Hoje, gostaria de promover uma breve reflexão sobre algo que tem me chamado muito a atenção, principalmente após o advento da comunicação virtual em massa. Sabemos que a tecnologia traz muitos benefícios e facilidades para nossa vida. Uma delas é o acesso a diferentes e variadas informações, situações e opiniões. Quase tudo se torna público em pouco tempo, com algumas situações tomando dimensões muito grandes.
Chama-me muitíssimo a atenção o valor que se dá à tal espontaneidade na comunicação moderna. É como que ser espontâneo é ser quem eu sou, dizer o que penso, do modo que quero, em qualquer circunstância. Isso tem transforma- do alguns espaços virtuais em um verdadeiro “ringue”.
Há, em nossa sociedade moderna, um certo culto à espontaneidade. É sempre estimulado que sejamos espontâneos em nossas reações, falas, posturas. No entanto, nem sempre os resultados da tal espontaneidade são positivos. No senso comum, muitas vezes a referência a um ato espontâneo sugere uma ação imediata, não controlada – poderíamos dizer, impulsiva. Resposta natural que brota no peito do sujeito mediante uma situação vivida ou uma opinião emitida por outro. Nos dicionários, podemos encontrar di- versas definições para a palavra “espontâneo”, tal como a de Cândido de Figueiredo, a seguir: espontâneo (do lat. Spontaneus) 1. adj. Que se pratica de livre vontade, de moto-próprio: ato espontâneo. 2. adj. Natural. 3. adj. Independente de causa exterior, aparente. 4. adj. Que nasceu sem cultura: vegetação espontânea.
No entanto, bem sabemos que as melhores coisas que fazemos não são naturais em nosso ser, ou seja, quase tudo o que somos e acreditamos, aprendemos ao longo da vida na construção de hábitos, nas experiências que vivemos em família, nas situações cotidianas que vão aos poucos nos transformando em pessoas. Vão aperfeiçoando nossas tendências naturais – nem sempre adequadas – e nos possibilitam uma vida mais harmoniosa, mais plena. Sabemos o quanto custa lapidarmos nossos “impulsos e instintos” em busca de crescer nas habilidades da boa comunicação, da empatia, do colocar-se no lugar do outro para tentar criar uma relação saudável e amável.
Claro que esse processo de aperfeiçoamento pessoal pode, aos poucos, forjar nas pessoas uma atitude espontaneamente cordial, naturalmente alegre e acolhedora, bem-humorada… no entanto, isso nada tem de relação com ser como sou por natureza e ponto. Isso seria, e é, um culto à impulsividade, que tanto precisamos dominar se queremos levar uma vida madura, uma vida plenamente humana.

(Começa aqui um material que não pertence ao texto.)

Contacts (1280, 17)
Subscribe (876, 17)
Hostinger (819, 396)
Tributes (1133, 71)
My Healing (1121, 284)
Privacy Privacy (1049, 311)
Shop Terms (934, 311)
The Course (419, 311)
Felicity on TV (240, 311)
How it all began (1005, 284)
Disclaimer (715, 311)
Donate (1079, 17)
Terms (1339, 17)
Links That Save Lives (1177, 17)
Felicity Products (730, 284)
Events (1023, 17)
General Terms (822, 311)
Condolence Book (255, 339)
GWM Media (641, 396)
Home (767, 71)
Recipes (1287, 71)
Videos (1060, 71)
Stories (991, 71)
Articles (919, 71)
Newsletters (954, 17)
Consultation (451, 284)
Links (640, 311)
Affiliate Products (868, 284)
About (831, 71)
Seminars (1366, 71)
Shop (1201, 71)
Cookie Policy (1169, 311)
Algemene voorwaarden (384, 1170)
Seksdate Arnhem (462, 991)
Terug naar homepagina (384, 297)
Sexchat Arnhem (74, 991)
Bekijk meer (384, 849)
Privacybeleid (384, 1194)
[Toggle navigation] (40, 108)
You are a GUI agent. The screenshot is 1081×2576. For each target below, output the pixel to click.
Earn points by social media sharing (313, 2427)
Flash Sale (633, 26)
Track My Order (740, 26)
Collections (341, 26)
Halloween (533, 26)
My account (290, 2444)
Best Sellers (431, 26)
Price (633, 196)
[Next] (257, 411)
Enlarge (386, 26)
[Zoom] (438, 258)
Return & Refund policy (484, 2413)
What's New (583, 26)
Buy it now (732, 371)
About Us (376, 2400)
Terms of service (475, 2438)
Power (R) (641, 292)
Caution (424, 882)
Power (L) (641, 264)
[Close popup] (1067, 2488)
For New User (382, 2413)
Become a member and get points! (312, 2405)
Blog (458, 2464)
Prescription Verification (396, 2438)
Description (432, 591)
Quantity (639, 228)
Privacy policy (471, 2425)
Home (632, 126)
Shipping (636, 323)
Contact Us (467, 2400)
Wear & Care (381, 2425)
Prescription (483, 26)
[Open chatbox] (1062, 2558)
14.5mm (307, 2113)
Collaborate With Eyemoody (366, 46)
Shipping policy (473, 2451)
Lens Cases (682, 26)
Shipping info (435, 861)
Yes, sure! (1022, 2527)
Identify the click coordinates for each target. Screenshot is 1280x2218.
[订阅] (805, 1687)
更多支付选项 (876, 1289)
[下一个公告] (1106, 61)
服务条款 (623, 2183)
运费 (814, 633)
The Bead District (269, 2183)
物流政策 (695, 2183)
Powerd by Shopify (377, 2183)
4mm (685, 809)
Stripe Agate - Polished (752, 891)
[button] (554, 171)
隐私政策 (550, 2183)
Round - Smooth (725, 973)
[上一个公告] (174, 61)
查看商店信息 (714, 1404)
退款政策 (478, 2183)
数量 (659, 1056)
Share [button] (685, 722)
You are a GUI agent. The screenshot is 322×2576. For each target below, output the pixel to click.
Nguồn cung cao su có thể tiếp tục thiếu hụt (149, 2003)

Encontrei em J.L. Moreno, criador do psicodrama, uma reflexão interessante sobre espontaneidade, que, a princípio, ele distancia de impulsividade em sua obra Psicodrama: “O termo ‘espontâneo’ é frequentemente usado para descrever indivíduos cujo controle de suas ações está diminuído. No entanto, esse emprego do termo espontâneo não está de acordo com a etimologia da palavra que (…) deriva do latim sponte, ‘de livre vontade’. (…) A conduta desordenada e os acessos emocionais que decorrem de ações impulsivas estão longe de constituir desideratos do trabalho da espontaneidade. Pertencem ao domínio da patologia da espontaneidade.” (MORENO, 1993, p.175).
No livro As palavras do Pai, este mesmo autor diz: “A espontaneidade é um estado de prontidão do sujeito para responder mais rapidamente quando lhe for solicitado. É uma condição – um ajustamento – do sujeito, uma preparação dele para uma ação livre” (MORENO, 1992, p.152). Moreno associa à espontaneidade um caráter de atitude adequada ao contexto, ou seja, a espontaneidade, assim como a liberdade, precisa ser aprendida. São habilidades a serem desenvolvidas e em nada se relacionam com as manifestações mal-criadas e desmedidas que lemos em tantas oportunidades nas redes sociais.
Tendo em vista que todos, em algum momento, poderemos ser vítimas ou mesmo atores dessa tal espontaneidade desordenada, espero ter trazido um pouco de luz a essa ação. Que sejamos sempre e cada vez mais focados em nos formarmos verdadeiramente bem e, assim, seremos realmente espontâneos, livres e felizes.